Тут я опешил. А он, торжествуя:
– Вот видишь, ты ничего и не знаешь!
Не хотелось мне сдаться. Но он, уверенный в том, что он первый о беде мне поведал, стал, довольный и сердобольный, мне про жареху рассказывать.
– Виновата чума, - говорил он.
– Все они спятили с ума. И вольно же было господам городского совета, шеффенам, стряпчему нас покидать? Ушли пастухи! Овцы взбесились.
А тут объявилась зараза в предместье Вевронском; стали кричать: "Сжигайте дома зачумленные!" Сказано - сделано. Ты был далек, вот и начали с твоего. Работали рьяно, всякий делал что мог: думали - это во имя общего блага. Ну и, конечно, друг друга задорили. Когда разрушать начинаешь, странное что-то творится. Хмелеешь, рубишь сплеча, нельзя перестать... Вспыхнул дом, и они стали кругом плясать. Это было безумье какое-то... Если б ты их увидал, ты, пожалуй бы, сам заплясал. Доски в твоей мастерской пылали, трещали... Словом, мой друг, все сгорело дотла!..
– Хотел бы я видеть. Верно, славное зрелище было, - сказал я.
И это я думал. Но думал я также: я убит! Они добили меня. Эти чувства я скрыл от Жожоха.

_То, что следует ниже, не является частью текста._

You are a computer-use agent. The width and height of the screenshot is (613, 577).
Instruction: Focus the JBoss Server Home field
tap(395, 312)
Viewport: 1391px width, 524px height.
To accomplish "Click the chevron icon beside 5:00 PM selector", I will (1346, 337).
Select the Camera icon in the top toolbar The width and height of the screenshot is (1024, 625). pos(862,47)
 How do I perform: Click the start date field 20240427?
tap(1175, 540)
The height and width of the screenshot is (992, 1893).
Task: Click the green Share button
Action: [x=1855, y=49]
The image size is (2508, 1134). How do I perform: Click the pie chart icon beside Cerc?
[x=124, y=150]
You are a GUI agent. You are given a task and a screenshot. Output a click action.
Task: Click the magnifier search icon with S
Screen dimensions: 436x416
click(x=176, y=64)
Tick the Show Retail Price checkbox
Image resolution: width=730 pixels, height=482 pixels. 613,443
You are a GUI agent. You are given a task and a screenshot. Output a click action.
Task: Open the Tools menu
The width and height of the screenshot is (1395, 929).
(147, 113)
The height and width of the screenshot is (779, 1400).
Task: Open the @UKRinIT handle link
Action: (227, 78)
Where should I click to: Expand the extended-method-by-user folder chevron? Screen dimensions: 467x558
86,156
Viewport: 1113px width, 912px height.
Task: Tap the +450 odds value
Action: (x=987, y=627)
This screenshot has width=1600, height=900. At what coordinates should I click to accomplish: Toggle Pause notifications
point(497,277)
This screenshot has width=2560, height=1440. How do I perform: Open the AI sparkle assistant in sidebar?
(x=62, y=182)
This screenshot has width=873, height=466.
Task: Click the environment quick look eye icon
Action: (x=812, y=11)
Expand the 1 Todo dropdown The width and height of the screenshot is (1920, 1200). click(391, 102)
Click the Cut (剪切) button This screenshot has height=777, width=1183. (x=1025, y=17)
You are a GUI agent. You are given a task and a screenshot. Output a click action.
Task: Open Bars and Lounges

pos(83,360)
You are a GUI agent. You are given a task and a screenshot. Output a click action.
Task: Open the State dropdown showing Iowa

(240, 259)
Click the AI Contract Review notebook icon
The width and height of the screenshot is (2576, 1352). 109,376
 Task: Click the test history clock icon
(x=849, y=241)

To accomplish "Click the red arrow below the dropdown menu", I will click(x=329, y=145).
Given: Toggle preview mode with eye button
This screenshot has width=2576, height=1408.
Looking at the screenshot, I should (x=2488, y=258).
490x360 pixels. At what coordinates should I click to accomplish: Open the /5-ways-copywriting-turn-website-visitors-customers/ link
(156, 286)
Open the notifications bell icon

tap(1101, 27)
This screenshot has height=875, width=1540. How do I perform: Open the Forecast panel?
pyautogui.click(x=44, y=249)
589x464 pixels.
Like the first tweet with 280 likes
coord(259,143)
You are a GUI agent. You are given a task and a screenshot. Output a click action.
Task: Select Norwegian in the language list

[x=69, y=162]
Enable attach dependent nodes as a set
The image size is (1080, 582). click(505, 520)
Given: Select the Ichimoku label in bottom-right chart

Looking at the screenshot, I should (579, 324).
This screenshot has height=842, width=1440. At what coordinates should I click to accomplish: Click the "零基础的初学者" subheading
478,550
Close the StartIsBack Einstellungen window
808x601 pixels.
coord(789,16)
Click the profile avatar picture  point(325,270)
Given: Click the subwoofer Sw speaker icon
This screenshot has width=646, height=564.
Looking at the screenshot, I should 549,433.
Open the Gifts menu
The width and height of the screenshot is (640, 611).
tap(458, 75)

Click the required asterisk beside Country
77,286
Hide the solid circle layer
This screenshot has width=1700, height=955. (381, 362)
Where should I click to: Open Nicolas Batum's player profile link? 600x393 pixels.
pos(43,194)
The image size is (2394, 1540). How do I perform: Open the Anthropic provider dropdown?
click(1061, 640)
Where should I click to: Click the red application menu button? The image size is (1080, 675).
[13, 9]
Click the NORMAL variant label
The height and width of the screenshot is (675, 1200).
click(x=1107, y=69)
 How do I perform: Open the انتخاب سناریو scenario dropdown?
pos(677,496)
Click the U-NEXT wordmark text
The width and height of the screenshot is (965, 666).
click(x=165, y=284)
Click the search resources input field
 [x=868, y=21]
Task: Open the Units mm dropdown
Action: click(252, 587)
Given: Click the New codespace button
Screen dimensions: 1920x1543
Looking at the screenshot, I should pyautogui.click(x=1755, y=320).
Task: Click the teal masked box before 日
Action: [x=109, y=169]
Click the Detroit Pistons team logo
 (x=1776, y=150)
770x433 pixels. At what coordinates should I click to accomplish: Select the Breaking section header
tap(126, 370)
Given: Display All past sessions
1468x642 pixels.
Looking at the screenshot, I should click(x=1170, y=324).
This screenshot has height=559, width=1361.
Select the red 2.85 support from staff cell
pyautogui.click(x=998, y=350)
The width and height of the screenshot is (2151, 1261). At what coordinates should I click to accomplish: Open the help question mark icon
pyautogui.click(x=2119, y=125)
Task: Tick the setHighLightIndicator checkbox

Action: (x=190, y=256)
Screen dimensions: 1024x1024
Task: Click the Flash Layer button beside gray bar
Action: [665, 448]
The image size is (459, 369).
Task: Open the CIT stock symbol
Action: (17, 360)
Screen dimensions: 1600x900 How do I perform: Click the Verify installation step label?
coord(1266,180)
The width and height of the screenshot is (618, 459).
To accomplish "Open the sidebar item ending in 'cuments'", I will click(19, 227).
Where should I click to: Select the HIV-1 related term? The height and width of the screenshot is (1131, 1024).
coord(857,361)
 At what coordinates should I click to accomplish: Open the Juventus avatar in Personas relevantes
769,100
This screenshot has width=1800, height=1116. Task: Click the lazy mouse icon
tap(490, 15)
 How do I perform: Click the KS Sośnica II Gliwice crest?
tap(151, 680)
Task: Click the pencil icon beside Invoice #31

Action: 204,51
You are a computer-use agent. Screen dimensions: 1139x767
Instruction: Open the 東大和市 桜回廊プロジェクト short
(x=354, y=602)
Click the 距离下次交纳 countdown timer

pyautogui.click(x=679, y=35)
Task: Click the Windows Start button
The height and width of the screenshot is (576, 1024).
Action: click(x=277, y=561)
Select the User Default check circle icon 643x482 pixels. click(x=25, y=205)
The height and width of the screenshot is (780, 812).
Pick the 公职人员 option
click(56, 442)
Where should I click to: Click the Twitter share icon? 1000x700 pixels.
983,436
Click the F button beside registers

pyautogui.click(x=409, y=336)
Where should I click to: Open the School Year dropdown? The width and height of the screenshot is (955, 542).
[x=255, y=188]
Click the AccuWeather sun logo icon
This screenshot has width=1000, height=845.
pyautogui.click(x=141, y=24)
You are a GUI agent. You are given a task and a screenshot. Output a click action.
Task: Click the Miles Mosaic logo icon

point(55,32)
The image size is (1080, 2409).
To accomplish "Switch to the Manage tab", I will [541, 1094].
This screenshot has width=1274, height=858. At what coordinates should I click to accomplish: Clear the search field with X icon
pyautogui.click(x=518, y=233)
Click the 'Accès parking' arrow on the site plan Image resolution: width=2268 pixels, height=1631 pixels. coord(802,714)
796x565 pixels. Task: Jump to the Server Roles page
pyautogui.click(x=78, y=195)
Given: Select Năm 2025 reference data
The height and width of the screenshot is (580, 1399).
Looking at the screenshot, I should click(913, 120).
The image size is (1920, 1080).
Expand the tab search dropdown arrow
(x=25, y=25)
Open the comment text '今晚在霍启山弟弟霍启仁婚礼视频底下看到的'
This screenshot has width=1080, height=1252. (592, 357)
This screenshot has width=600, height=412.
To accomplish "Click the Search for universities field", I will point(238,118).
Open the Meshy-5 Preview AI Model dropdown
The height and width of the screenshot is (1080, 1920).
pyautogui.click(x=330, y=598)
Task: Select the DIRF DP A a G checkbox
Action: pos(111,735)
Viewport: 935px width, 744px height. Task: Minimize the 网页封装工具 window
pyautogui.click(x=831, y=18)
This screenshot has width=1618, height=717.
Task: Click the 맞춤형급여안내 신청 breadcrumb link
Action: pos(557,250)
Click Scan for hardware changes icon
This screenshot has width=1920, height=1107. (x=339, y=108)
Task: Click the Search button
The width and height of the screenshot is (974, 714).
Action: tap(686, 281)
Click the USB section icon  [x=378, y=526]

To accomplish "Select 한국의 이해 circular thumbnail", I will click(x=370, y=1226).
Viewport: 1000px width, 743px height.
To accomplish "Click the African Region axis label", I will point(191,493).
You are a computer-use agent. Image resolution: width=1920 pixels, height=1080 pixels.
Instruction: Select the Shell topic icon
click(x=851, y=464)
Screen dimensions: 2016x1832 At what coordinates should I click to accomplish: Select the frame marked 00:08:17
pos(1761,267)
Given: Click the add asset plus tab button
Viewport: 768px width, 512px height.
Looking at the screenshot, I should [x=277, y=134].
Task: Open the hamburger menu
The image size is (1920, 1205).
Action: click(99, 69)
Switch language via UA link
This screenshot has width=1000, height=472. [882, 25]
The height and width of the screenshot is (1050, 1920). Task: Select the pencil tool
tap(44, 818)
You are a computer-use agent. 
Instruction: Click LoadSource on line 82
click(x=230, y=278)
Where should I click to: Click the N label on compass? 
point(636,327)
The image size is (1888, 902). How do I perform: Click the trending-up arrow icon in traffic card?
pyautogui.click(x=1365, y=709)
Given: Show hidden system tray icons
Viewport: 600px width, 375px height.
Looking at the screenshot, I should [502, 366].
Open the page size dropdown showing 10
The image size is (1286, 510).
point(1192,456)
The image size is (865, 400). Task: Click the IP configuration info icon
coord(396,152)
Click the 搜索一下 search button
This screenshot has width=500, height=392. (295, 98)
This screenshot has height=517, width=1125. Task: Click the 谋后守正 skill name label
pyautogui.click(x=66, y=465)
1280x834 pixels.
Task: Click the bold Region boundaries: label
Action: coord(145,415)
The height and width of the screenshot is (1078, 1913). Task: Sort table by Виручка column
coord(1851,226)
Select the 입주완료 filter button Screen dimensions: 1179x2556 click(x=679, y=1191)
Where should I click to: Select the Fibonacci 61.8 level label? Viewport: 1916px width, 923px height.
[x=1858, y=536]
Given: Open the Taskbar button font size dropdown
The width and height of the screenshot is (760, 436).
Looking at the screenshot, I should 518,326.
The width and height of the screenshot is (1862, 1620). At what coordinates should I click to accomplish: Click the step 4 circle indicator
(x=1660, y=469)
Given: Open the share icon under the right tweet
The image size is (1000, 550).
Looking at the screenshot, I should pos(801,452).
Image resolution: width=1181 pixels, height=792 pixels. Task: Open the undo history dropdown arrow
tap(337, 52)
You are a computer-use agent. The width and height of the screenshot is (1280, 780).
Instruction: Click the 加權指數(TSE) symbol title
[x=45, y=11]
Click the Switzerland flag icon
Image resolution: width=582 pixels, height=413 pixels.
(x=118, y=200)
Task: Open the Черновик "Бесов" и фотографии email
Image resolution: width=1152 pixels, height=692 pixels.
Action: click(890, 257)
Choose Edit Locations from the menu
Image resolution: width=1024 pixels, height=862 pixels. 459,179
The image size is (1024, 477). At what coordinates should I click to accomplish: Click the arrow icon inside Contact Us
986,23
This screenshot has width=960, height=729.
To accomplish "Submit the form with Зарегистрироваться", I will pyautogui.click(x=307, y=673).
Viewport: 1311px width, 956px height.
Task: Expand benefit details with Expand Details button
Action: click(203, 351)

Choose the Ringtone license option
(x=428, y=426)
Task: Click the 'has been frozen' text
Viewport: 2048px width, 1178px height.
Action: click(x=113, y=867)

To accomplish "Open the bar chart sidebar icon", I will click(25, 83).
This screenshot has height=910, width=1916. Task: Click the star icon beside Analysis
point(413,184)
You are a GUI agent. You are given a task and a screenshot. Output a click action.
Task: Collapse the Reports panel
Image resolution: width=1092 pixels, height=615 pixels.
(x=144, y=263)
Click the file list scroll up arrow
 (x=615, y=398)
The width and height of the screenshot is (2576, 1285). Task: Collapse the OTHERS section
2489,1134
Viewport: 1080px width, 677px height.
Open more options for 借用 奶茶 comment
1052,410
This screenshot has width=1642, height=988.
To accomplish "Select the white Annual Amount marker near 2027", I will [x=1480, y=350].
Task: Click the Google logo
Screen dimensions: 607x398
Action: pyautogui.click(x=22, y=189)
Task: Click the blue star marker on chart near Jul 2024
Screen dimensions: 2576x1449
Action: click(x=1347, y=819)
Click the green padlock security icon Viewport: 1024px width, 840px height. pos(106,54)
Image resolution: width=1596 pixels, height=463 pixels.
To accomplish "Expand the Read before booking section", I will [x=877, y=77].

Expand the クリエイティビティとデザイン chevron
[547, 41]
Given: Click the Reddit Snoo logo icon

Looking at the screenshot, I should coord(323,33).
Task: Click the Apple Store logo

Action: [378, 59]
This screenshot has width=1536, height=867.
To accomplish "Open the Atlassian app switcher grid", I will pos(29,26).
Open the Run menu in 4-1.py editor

– Так, значит, тебе все равно?
– Он спросил с недовольным видом. (Конечно, любил он меня и жалел; но порой мы не прочь - проклятое племя людское!
– видеть соседа в слезах - хотя бы затем, чтобы иметь удовольствие его утешать.)
Я сказал:
– Жаль, что они с этим пышным пожаром не подождали до праздников. Я двинулся.
– И ты все-таки в город идешь?
– Иду. Будь здоров, Жожох.
– Ну и чудак ты! Подстегнул он лошадку.
Я шел или, верней, притворялся идущим, пока не исчезла повозка за поворотом. Десяти-то шагов я пройти бы не мог, мне ноги въезжали в живот; я сел с размаху на камень, как на горшок.
Проходили мгновенья - скверные были мгновенья. Не стоило больше бахвалиться. Я мог горевать, горевать сколько душе угодно. Я не лишил себя этого. Думал я: "Все я утратил, жилище и даже надежду построить себе новый дом, мои сбереженья, которые я накопил по капле медленным, сладким трудом, воспоминанья жизни моей, пропитавшие стены, тени былого, подобные светочам. И еще больше того, - я утратил свободу.